◆ **Exercise aim**:
Only the final stretch of the data is wanted: reproduce the line containing "Home (576, 428)" and each line after it, exactly.

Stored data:
___

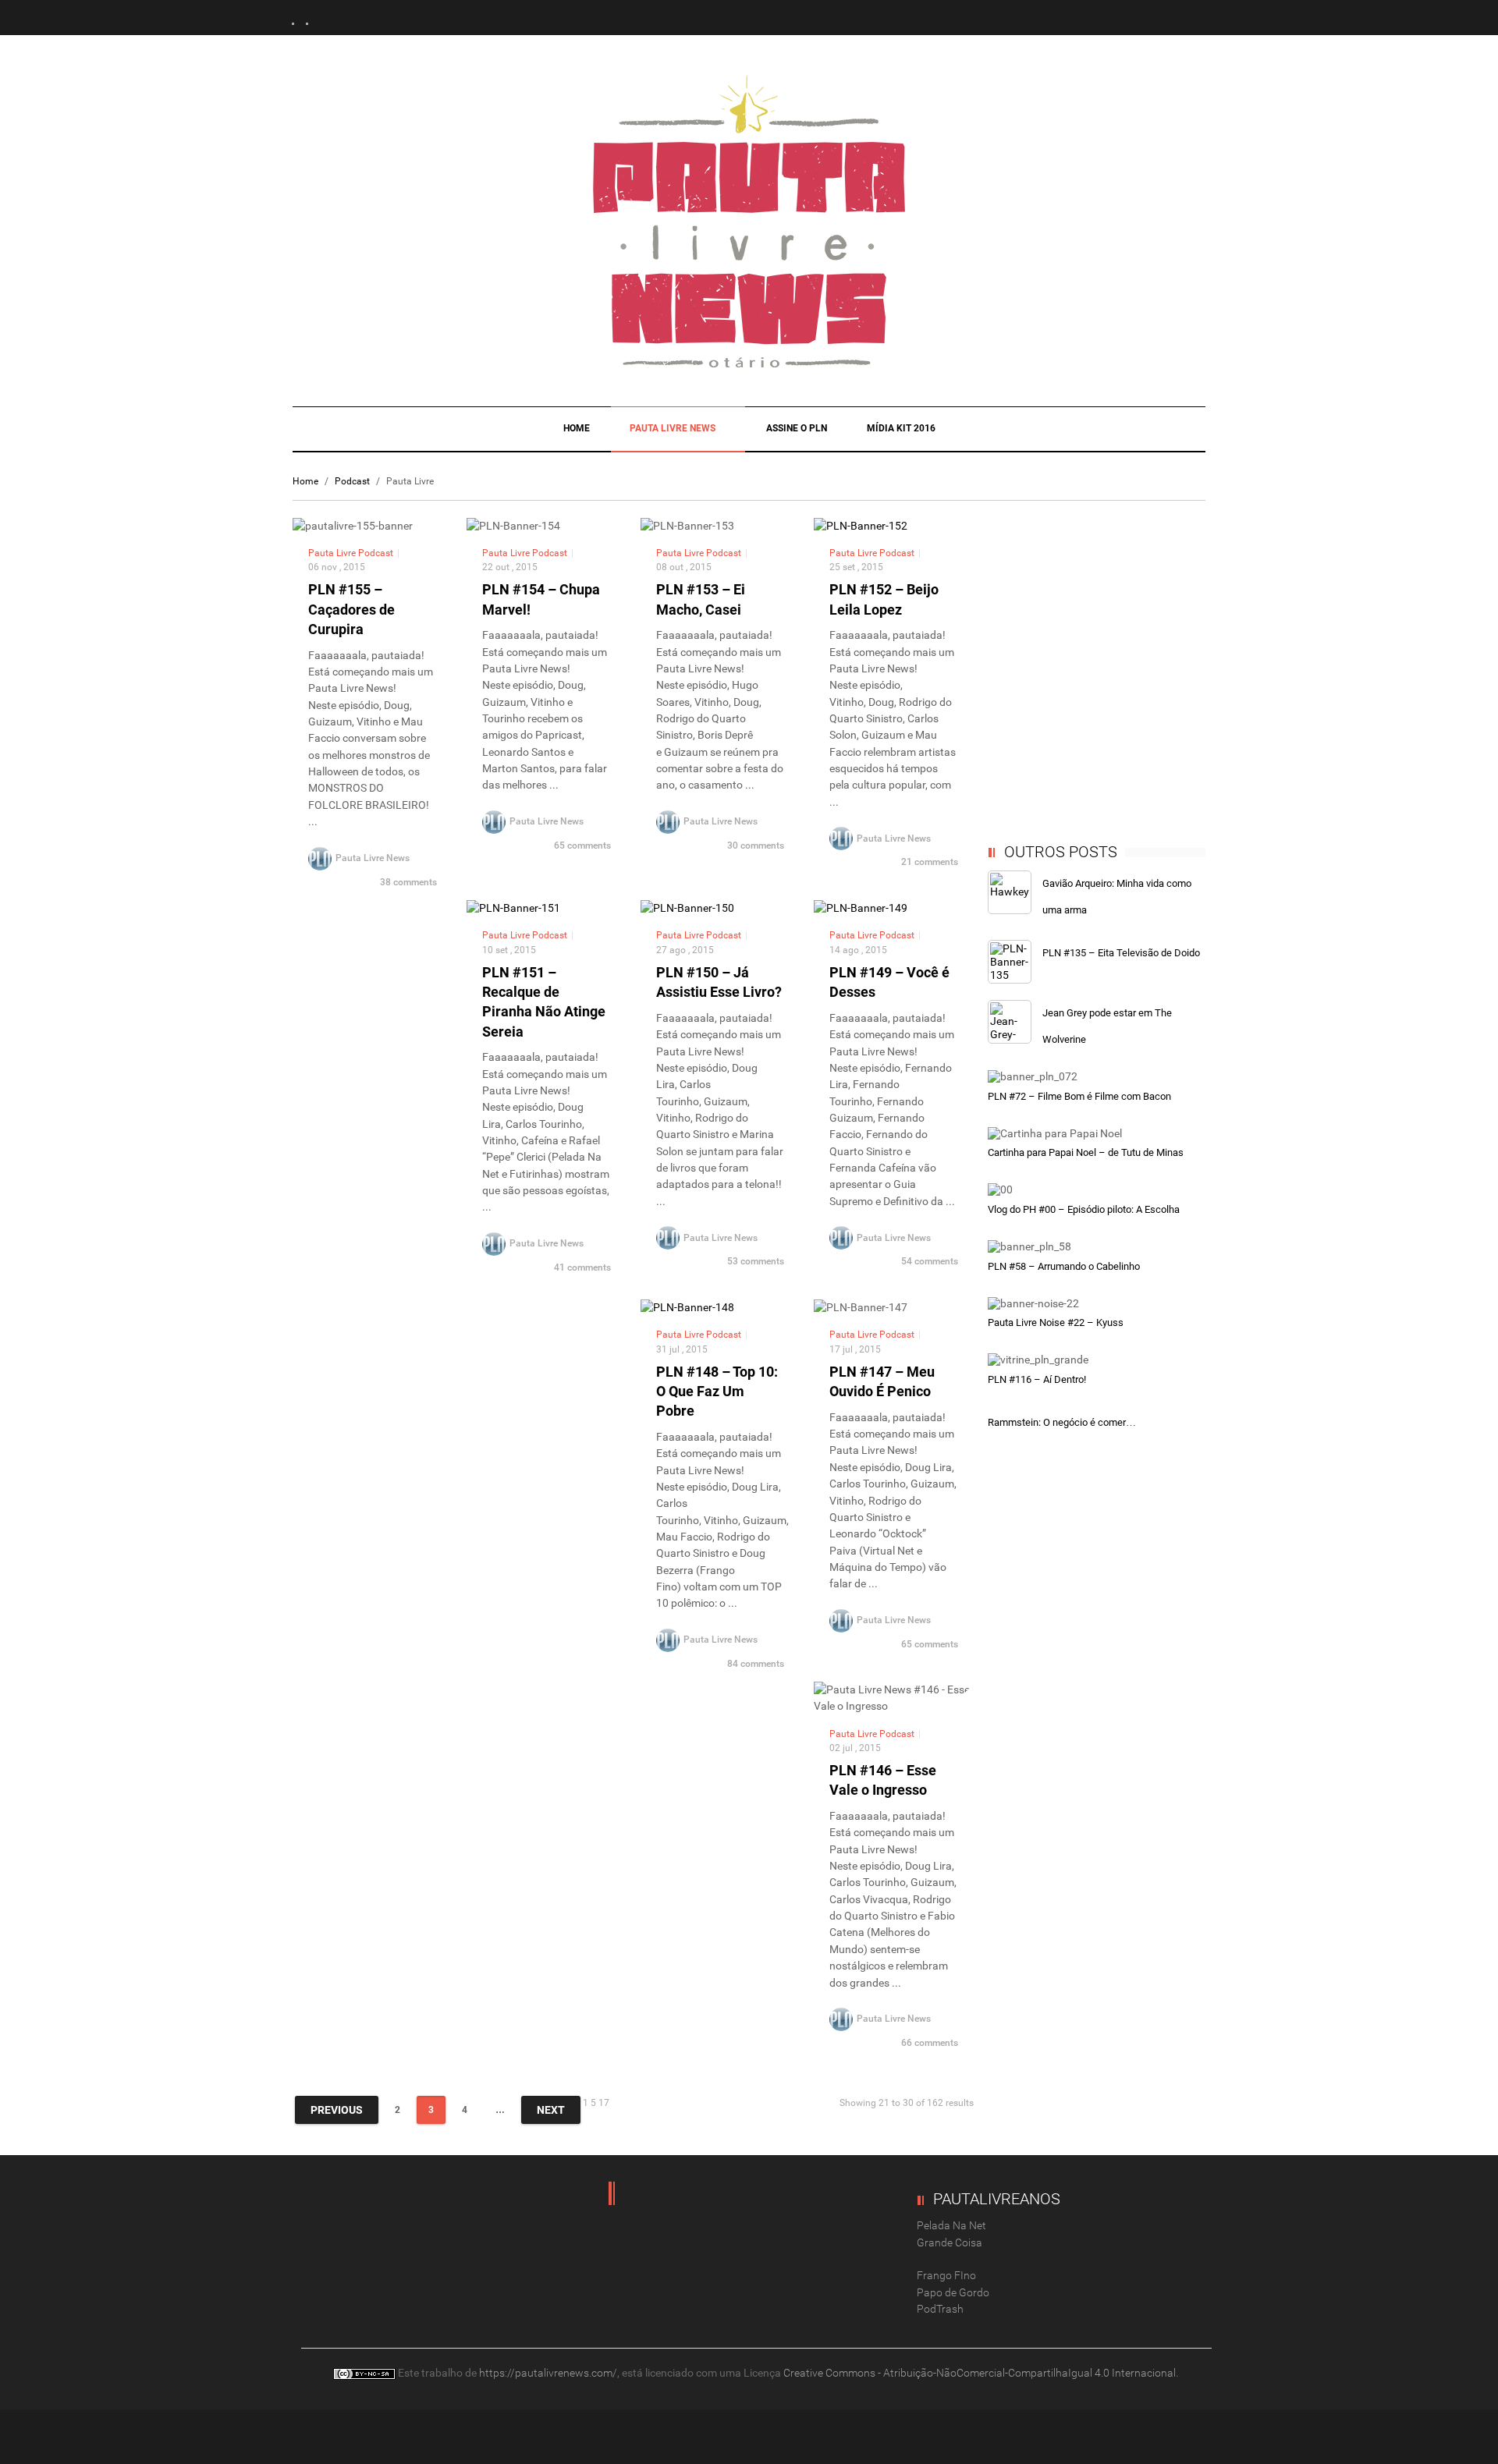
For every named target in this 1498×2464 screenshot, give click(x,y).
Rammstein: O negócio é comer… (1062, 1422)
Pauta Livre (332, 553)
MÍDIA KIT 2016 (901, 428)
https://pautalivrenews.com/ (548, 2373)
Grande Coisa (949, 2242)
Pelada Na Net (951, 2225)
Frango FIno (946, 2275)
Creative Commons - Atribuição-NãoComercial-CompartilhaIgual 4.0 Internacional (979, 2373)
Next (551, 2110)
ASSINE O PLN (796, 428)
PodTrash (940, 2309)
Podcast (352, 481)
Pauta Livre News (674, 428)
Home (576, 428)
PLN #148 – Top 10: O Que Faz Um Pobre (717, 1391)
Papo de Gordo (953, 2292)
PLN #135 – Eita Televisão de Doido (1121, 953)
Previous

___

◆ **Written response**:
Home (576, 428)
PLN #148 – Top 10: O Que Faz Um Pobre (717, 1391)
Papo de Gordo (953, 2292)
PLN #135 – Eita Televisão de Doido (1121, 953)
Previous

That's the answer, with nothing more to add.